With November’s midterm elections drawing closer, a handful of Democratic-led states are not waiting to see what the Trump administration does next. They are already rewriting their laws.
Five states, California, Colorado, Connecticut, Maryland, and Washington, have each passed legislation in recent months designed to limit federal access to voting systems, voter rolls, and polling locations. The push, tracked by the Voting Rights Lab and confirmed through additional research, reflects a growing alarm among Democratic lawmakers that the federal government may attempt to disrupt or reshape how their states conduct elections this fall.
The moves come as President Donald Trump has continued pushing unsubstantiated claims of widespread voter fraud, signed executive orders targeting mail-in voting, and directed his Justice Department to seek access to voter registration data in multiple states. When asked last month whether he would deploy Immigration and Customs Enforcement officers or National Guard troops to polling locations, Trump said he would do anything necessary to ensure honest elections. The White House has not formally ruled out such a deployment.
What five states are doing differently
Each state has taken a distinct approach based on its own vulnerabilities and political circumstances.
California passed legislation prohibiting election officials from granting unauthorized access to voter rolls or voting machines without a court order, and made it a crime to remove voted ballots from election officials without a valid warrant. The law came in direct response to a high-profile incident in which the Riverside County sheriff seized 650,000 ballots from a special election as part of what he described as a fraud investigation. The state Supreme Court halted that probe and ordered the ballots preserved while both sides prepare legal briefs.
Colorado enacted a law creating a 100-foot buffer zone around polling locations and ballot drop boxes, prohibiting interference within that perimeter. The law also gives the governor authority to declare an emergency allowing elections to continue if they face disruption.
Connecticut passed legislation barring law enforcement from coming within 250 feet of a polling place, drop box, or vote-counting site without permission from election officials. The law also requires any municipal official who receives a subpoena or warrant related to elections to notify the state attorney general and secretary of state within 36 hours.
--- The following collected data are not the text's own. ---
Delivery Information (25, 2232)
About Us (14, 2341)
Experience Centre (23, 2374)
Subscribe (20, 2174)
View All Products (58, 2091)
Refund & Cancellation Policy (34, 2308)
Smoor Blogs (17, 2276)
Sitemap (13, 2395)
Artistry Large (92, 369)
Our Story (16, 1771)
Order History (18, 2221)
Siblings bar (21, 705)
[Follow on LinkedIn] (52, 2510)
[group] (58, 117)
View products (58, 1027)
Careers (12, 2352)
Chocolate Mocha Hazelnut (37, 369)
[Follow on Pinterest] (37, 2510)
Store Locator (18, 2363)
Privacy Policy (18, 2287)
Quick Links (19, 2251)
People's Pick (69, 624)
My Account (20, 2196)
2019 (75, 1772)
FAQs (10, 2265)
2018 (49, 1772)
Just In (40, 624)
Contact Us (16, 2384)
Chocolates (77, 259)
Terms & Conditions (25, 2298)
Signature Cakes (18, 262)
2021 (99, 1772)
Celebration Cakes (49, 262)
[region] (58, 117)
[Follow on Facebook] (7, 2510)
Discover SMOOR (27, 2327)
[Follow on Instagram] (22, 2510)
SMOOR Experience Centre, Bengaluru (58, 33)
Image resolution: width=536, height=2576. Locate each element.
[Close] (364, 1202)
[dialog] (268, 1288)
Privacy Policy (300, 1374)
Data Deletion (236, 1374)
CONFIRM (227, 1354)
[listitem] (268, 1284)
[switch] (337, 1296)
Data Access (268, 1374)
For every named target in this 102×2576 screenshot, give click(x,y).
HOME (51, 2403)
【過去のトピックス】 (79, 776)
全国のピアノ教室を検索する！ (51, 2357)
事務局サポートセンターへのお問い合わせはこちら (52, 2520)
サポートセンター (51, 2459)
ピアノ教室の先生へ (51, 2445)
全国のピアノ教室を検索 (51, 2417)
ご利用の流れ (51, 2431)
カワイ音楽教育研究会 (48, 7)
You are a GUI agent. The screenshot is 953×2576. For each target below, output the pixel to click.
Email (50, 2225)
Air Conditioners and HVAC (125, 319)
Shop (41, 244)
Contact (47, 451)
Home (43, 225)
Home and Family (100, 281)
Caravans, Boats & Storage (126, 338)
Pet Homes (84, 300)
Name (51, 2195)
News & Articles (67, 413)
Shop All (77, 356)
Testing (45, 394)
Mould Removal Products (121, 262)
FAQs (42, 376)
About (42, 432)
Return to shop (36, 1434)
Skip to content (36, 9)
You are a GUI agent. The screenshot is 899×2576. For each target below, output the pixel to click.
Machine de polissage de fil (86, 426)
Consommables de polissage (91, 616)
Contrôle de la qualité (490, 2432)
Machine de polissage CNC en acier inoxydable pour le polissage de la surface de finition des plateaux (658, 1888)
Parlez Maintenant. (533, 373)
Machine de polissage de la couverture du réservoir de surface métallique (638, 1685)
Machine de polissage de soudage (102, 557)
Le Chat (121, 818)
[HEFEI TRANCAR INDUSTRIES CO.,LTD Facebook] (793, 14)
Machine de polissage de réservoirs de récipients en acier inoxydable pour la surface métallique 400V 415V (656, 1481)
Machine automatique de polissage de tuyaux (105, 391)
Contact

Maryland moved to protect its mail ballot counting process, enacting a statute that allows the state to continue counting mail ballots received after Election Day for state and local contests, even if the federal government ends its post-election grace period for federal races. Maryland currently allows a 10-day window for ballots postmarked by Election Day to arrive and be counted.
Washington state created new criminal penalties for anyone who discloses personal information from the voter registration database without authorization from the secretary of state. Violations are now a felony carrying up to five years in prison. Sponsors said the law does not block federal requests but requires them to go through the secretary of state rather than directly to local officials.
The legal terrain ahead
Some Republican lawmakers argue the new laws interfere with legitimate federal oversight of elections. California state Sen. Tony Strickland has said he expects a legal challenge on Supremacy Clause grounds, the constitutional provision that prohibits states from regulating federal government activity. A federal appeals court relied on that same clause earlier this year when it struck down a California law requiring ICE agents to display identification while operating in the state.
Legal scholars are divided on how far this new batch of laws will hold up. Richard Pildes, co-director of the Democracy Project at New York University School of Law, said laws like Washington state’s that regulate the behavior of state officials rather than federal ones are likely on solid constitutional footing. They tell state employees what not to hand over voluntarily. They do not attempt to govern what federal agents may do.
Justin Levitt, a Loyola Law School professor and former White House voting adviser during the Biden administration, said the current situation differs from past federal-state clashes over elections because those disputes centered on congressional legislation. What is different now, he said, is a president acting outside established federal law. He added that the high-profile ballot seizures in Georgia and California have already put judges across the country on notice to scrutinize any future demands for voting materials, particularly once an election is underway.
What the White House says
The White House defended the administration’s approach, saying Trump remains committed to ensuring accurate and updated voter rolls free of errors and unlawfully registered noncitizens. Press secretary Karoline Leavitt said she had not heard the president discuss any formal plans to station ICE agents outside polling locations, though no official has ruled it out.
States, legal experts note, are constitutionally responsible for running their own elections. Congress sets the ground rules for federal contests, but the day-to-day administration of voting has always belonged to the states. Levitt put it plainly. When the president orders something to get done, the states simply do not have to listen.